> [Consigne 1]: Redimensionnez les enregistrements en commençant à la ligne qui contient « Task: Click the » et en terminant à la fin des enregistrements : réécrivez toutes ces lignes, consignes comprises, en multipliant chaque coordonnée des réponses par 1,1 et en arrondissant à l'entier, les demies vers le haut. Ne reproduisez pas les images dans la réponse.

> [Extrait du texte]:

------

Levées de fonds : un marché polarisé
Les levées atteignent 13,9 milliards d’euros au premier semestre 2025. Deux lectures coexistent : une hausse de 9 % par rapport à la moyenne semestrielle 2023-2024 selon l’étude France Invest et Grant Thornton, et un recul de 6 % d’après L’Agefi. Au-delà de l’angle statistique, un point fait consensus : la concentration des capitaux.
La majorité des levées concernent des fonds situés entre 100 et 500 millions d’euros. 36 % des montants proviennent de fonds de fonds, signe d’un appétit institutionnel toujours présent, mais canalisé vers des équipes au track record établi. Les premiers closing favorisent des plateformes disposant d’un flux d’opérations récurrent et d’un réseau LP solide.
Fonds entre 100 et 500 millions d’euros en première ligne
Ces véhicules occupent une place charnière : suffisamment capitalisés pour mener des opérations de build-up, et assez flexibles pour adresser des niches sectorielles attractives. Leur compétitivité se joue sur la capacité d’origination propriétaire, la vitesse d’exécution et la création de valeur opérationnelle documentée dès l’investissement initial.

------

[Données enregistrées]

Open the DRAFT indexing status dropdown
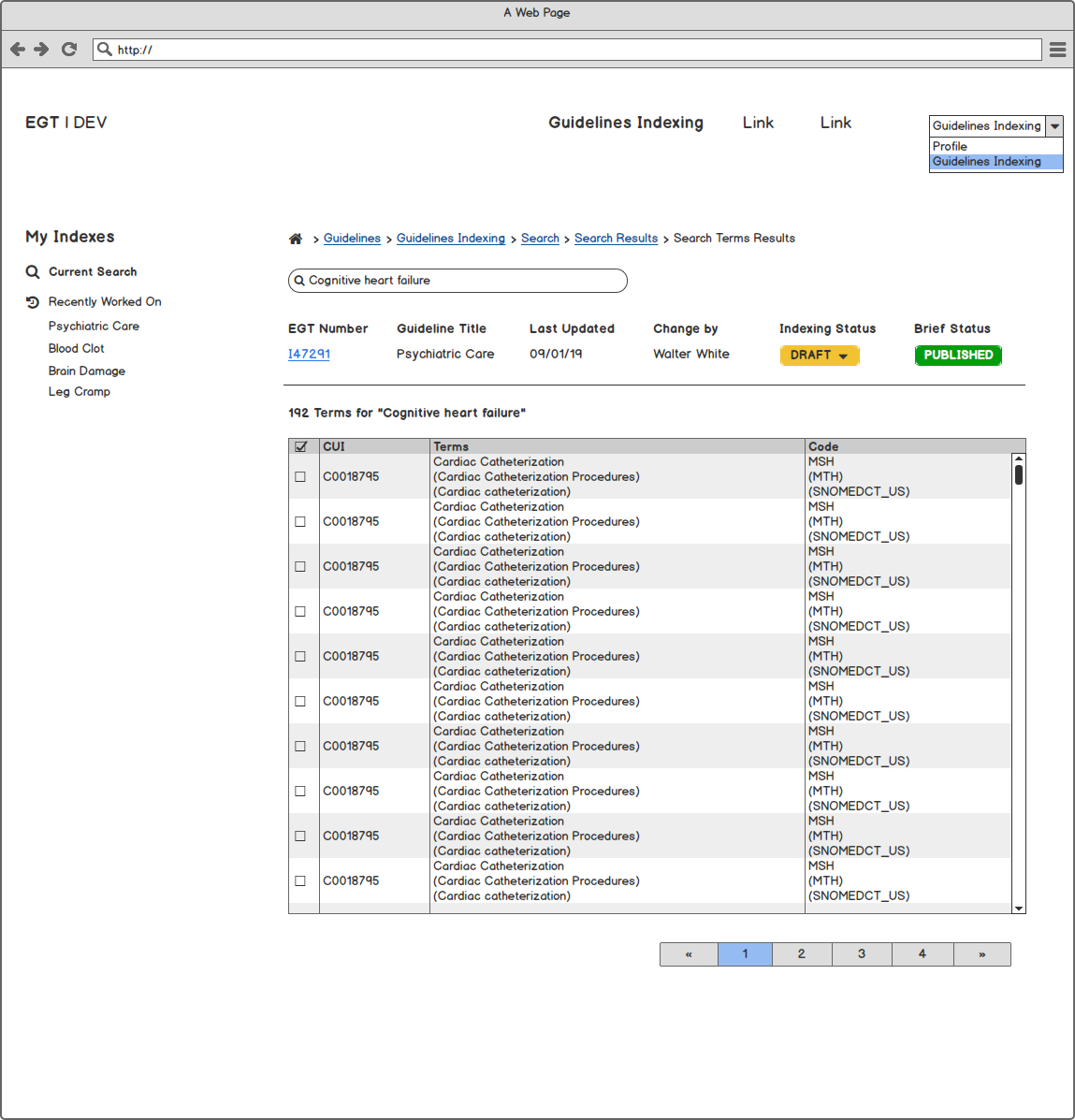The image size is (1075, 1120). (x=820, y=356)
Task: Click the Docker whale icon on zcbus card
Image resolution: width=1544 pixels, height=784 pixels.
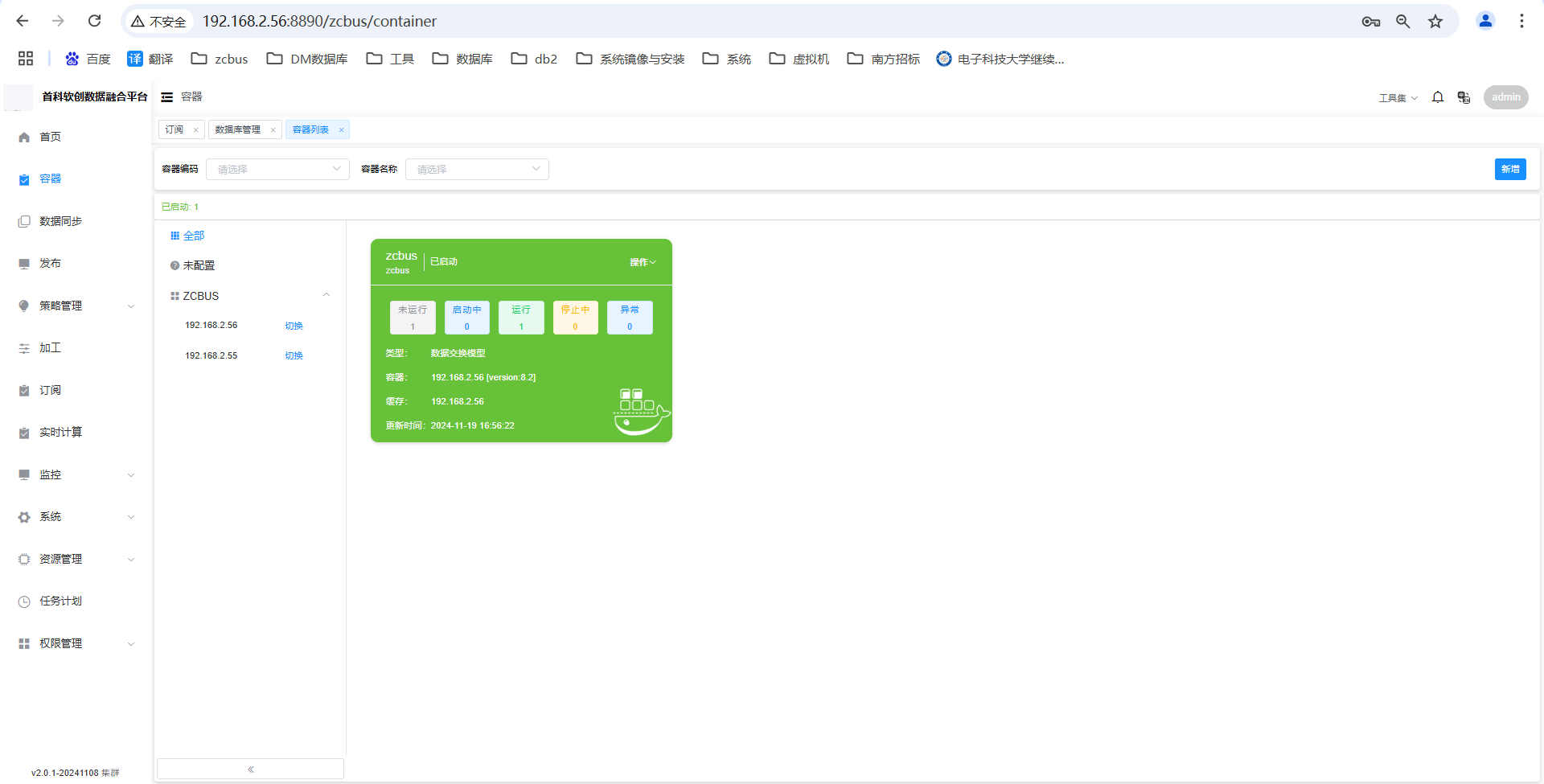Action: (x=641, y=412)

------

> [Consigne 2]: D'après le texte sur les levées de fonds, quelle part des montants provient de fonds de fonds ?

> [Résultat 1]:
Task: Click the Docker whale icon on zcbus card
Image resolution: width=1544 pixels, height=784 pixels.
Action: (x=705, y=453)

> [Résultat 2]: 36 % des montants proviennent de fonds de fonds.